View full paper hereAbstract
Consumer protection and data privacy law and regulation face important challenges from big data and machine learning techniques, particularly where these are used for making decisions about services provided to consumers.
Complying with requirements to notify the consumer as to the purpose of data collection is difficult where, as in machine learning, the purpose may not be known at time of notification. Consent is difficult to obtain when the complexity of big data and machine learning systems is beyond the consumer’s comprehension. The notion of data minimization (collecting and storing only data necessary for the purpose for which it was collected, storing it for the minimum period of time) runs counter to the modus operandi of the industry, which emphasizes maximizing the volumes of data collection over time.

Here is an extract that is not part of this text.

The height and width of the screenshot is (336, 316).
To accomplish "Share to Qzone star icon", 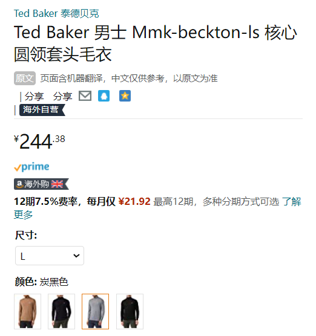I will [x=125, y=96].
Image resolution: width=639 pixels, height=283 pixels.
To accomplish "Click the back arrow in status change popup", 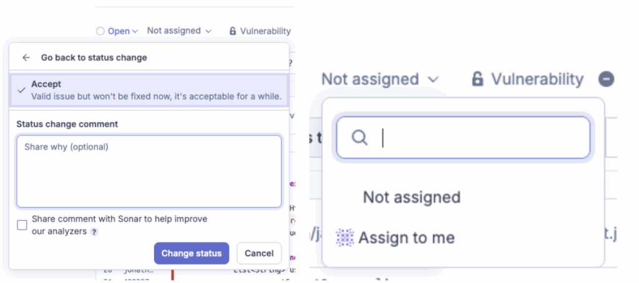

The successful functioning of machine learning models and the accuracy of their outputs depends on the quality of the input data. Data protection and privacy laws increasingly impose legal responsibility on firms to ensure the accuracy of the data they hold and process. However, they do not legislate for accuracy of output from big data and machine learning systems. This raises questions about the regulatory responsibilities of those handling big data, concerning both the accuracy of input data in automated decisions and the data reported in formal credit data reporting systems. In some jurisdictions, this has given rise, among other remedies, to certain rights to object to automated decisions.

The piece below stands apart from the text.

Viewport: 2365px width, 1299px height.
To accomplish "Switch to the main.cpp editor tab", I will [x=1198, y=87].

Inferences from input data generated by machine learning models determine how individuals are viewed and evaluated for automated decisions. Data protection and privacy laws may be insufficient to deal with the outputs of machine learning models that process such data. One of their concerns is to prevent discrimination, typically protecting special categories of groups (e.g., race, ethnicity, religion, gender). In the era of big data, however, non-sensitive data can be used to infer sensitive data.
Machine learning may lead to discriminatory results where the algorithms’ training relies on historical examples that reflect past discrimination, or the model fails to consider a wide enough set of factors. Addressing bias is challenging, but tests have been developed to assess where it may arise. In some countries, where bias is unintentional, it may nevertheless be unlawful if it has “disparate impact,” which arises where the outcomes from a selection process are widely different for a protected class of persons.

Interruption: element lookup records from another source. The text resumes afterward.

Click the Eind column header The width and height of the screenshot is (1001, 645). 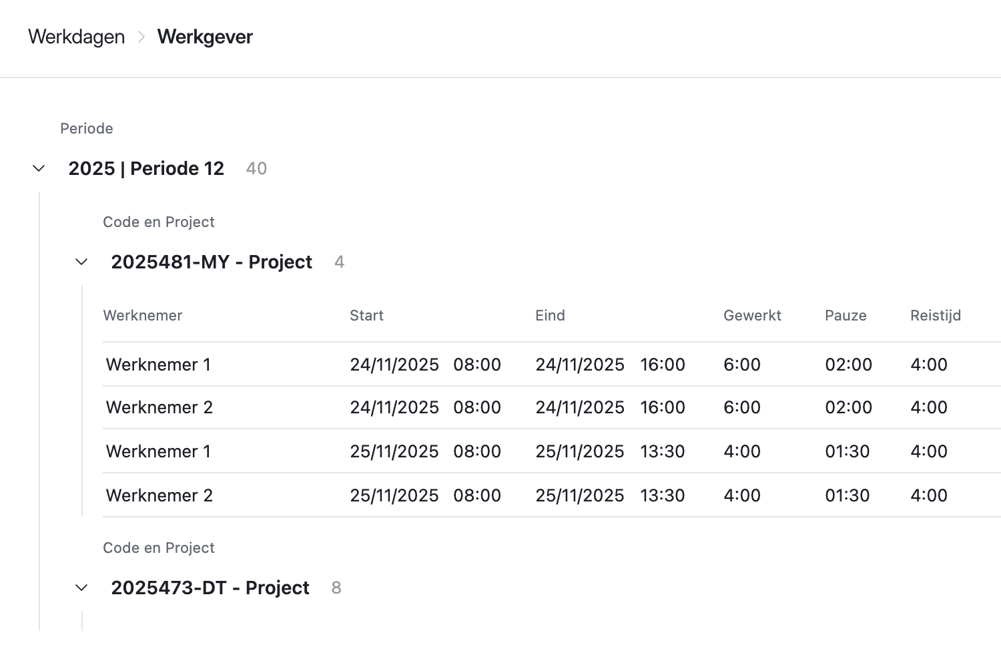coord(550,315)
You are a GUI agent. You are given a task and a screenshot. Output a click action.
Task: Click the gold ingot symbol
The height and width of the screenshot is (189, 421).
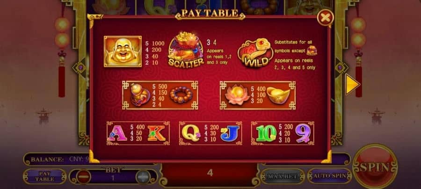tap(278, 95)
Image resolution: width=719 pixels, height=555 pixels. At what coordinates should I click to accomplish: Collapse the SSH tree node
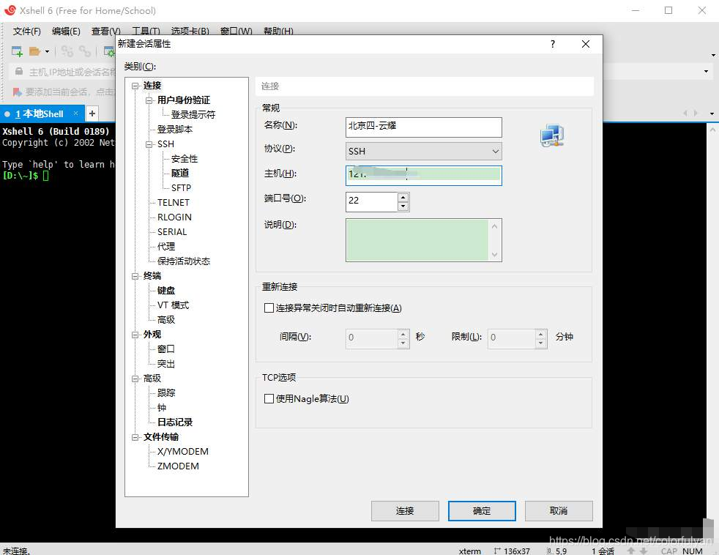pyautogui.click(x=149, y=144)
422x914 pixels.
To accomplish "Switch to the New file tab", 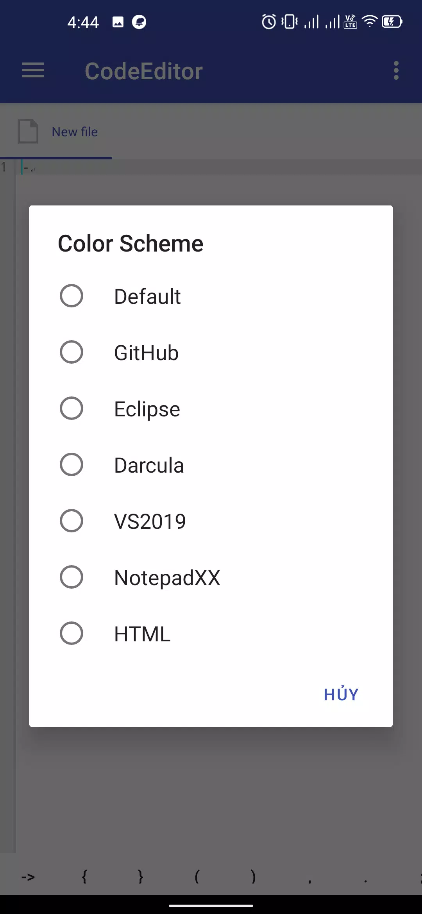I will [56, 132].
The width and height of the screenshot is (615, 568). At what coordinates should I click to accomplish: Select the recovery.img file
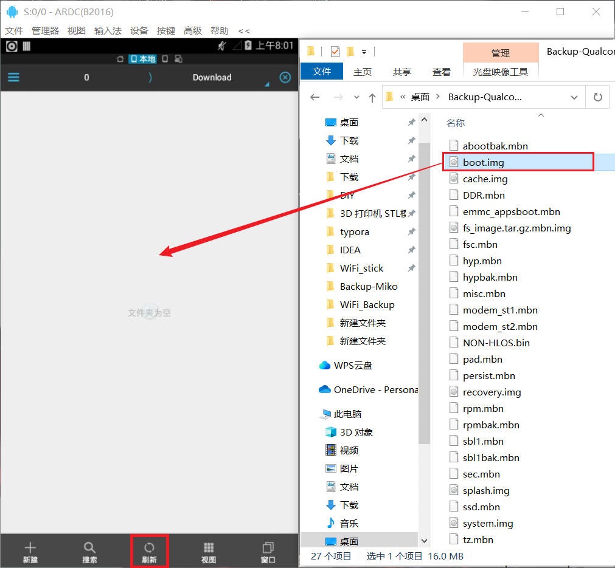(491, 392)
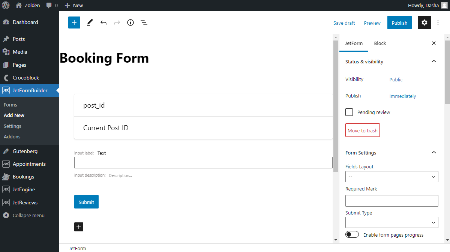Open the three-dot Options menu
Viewport: 450px width, 252px height.
point(438,23)
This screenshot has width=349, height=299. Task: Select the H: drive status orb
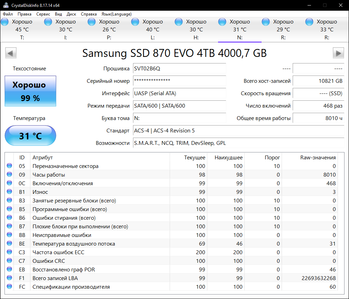click(179, 22)
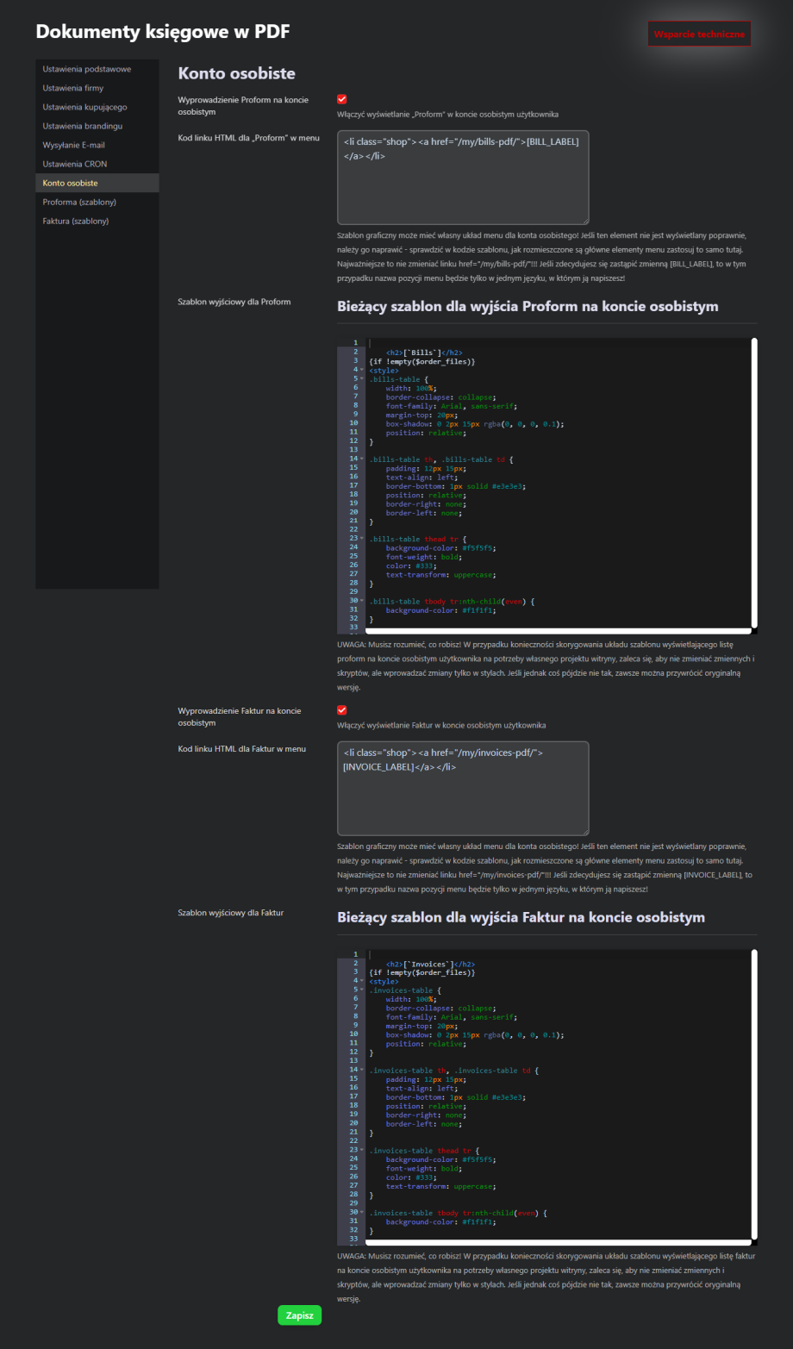Fold .invoices-table th, td rule at line 14
The height and width of the screenshot is (1349, 793).
click(x=362, y=1070)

The challenges arising for the treatment of big data and machine learning under legal and regulatory frameworks for data protection and privacy suggest that the development of robust self-regulatory and ethical regimes in the artificial intelligence and financial services community may be particularly important. Facing legal and regulatory uncertainty, businesses may introduce risk management systems, employ privacy by design and develop ethics.
Further exploration and development is needed in relation to standards and procedures, including acceptable inferential analytics, reliability of inferences, ethical standards for artificial intelligence, provision of post-decision counterfactuals, documentation of written policies, privacy principles for design, explanations of automated decisions, access to human intervention, and other accountability mechanisms.